I'm not quite sure, if your approach is promising at all. First of all, what I understood what you want to achieve:
- Given you've a page on Wikipedia
- You want to get the corresponding Wikidata item
- You probably want to get other connected pages to this item?
If that's correct, I think your best bet would be the wb_items_per_site
table of Wikidata. Why Wikidata and not Wikipedia? The current architecture of Wikibase (which is the software behind Wikidata) requires access to the client (aka Wikipedia) and the repo (aka Wikidata) database, as the information about the page is saved in the client database, whereas the information about the connected item (including the info, that the page is connected to an item) is saved in the repo database. This information is saved in the wb_items_per_site
table (at least that's the one I would use, I'm not a developer from Wikibase, so this might be not the best solution, either).
E.g., if you want to get the Wikidata item for the Wikipedia article, I would issue the following query:
select * from wb_items_per_site where ips_site_id = "enwiki" and ips_site_page = "Tom Selleck" limit 1;
(note that you need to replace underscores (_
) with whitespaces. This is logic which would be done by the Title
class in MediaWiki. The output would look like:
ips_row_id ips_item_id ips_site_id ips_site_page
540761088 213706 enwiki Tom Selleck
(reference https://quarry.wmflabs.org/query/43884)
To get the other connected pages from this Wikidata item, you can issue a second query:
select * from wb_items_per_site where ips_item_id = 213706;
(see the output here, it's to big to be pasted here :P)
For your "bonus question":
The license information are saved in the wikitext, unfortunately. This means, for images saved on en.wikipedia.org, you need to parse the Wikitext to get the related license information.

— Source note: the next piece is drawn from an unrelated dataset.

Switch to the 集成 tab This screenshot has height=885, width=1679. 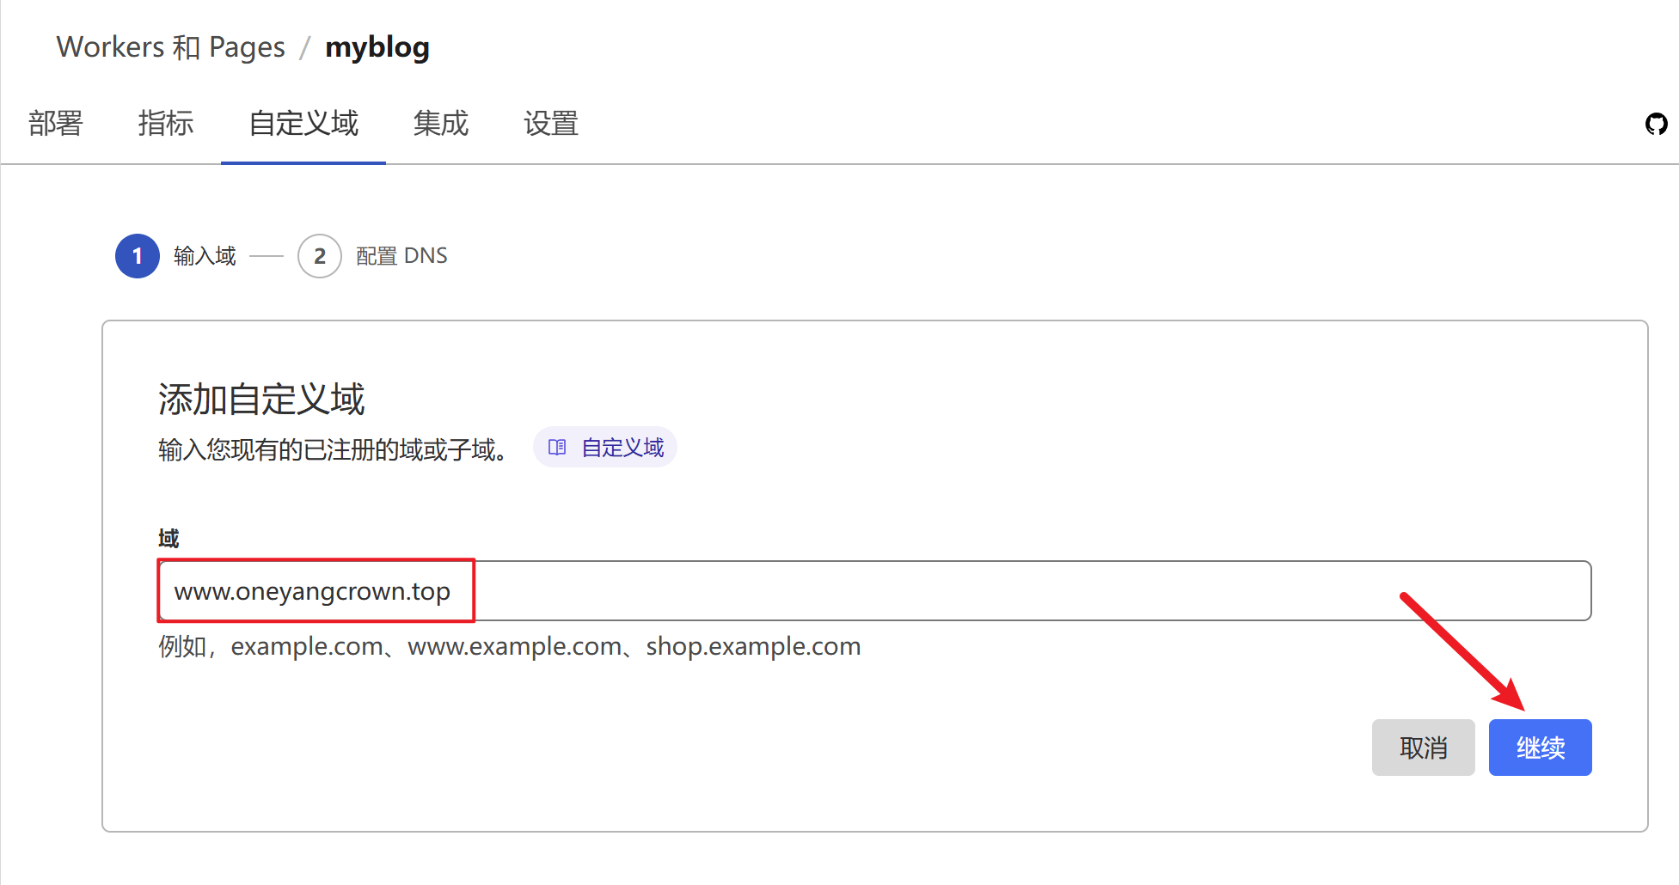pos(441,124)
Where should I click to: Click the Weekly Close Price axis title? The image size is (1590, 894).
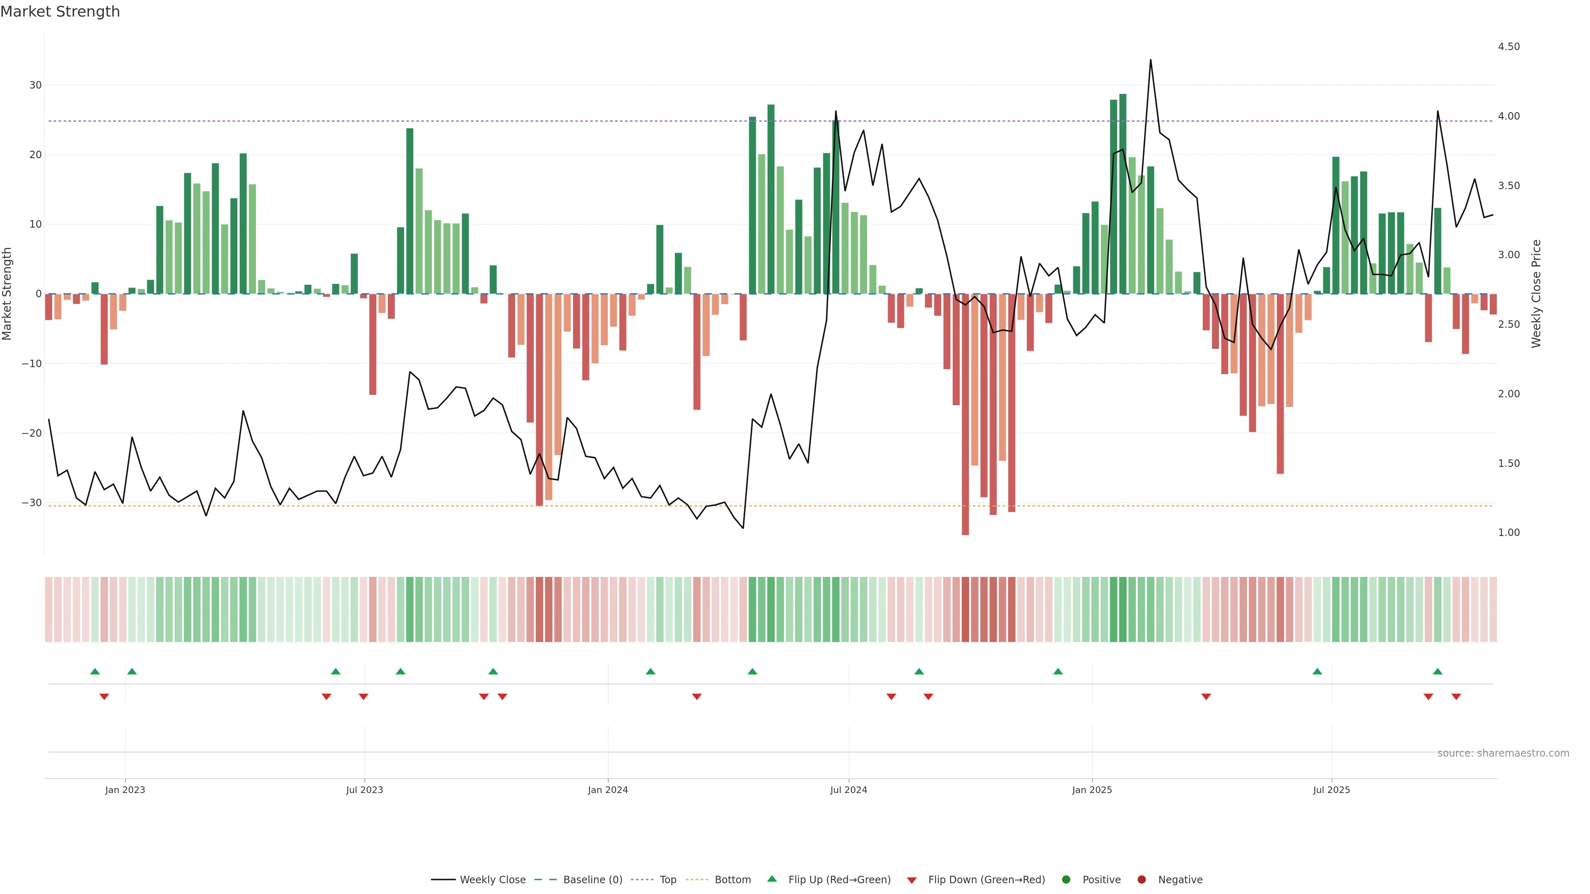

One good point here is: Most images are not hosted on en.wikipedia.org, but rather in the Wikimedia Commons project. Over there, there is a project, called structured image data or so, which has the target to make such information (license, title, authors and stuff) available in a structred, machine readable way. Unfortunately, not even near of all of the images and media saved there have these information in a structured way, yet. So, fallback would always be to parse the wikitext.
Wikipedia has an extension installed which partly takes over this parsing part for you. This information is, e.g., used in the MediaViewer feature. The information is available through the api:
https://en.wikipedia.org/w/api.php?action=query&titles=File:Albert%20Einstein%20Head.jpg&prop=imageinfo&iiprop=extmetadata
There you get the License
:
"License": {
"value": "pd",
"source": "commons-templates",
"hidden": ""
}
and the license short name:
"LicenseShortName": {
"value": "Public domain",
"source": "commons-desc-page",
"hidden": ""
}
Unfortunately for you, as I assume you would like to get this info from the dumps, this information is not available there. The information is parsed "on-the-fly" on an API request by the API from the wikitext.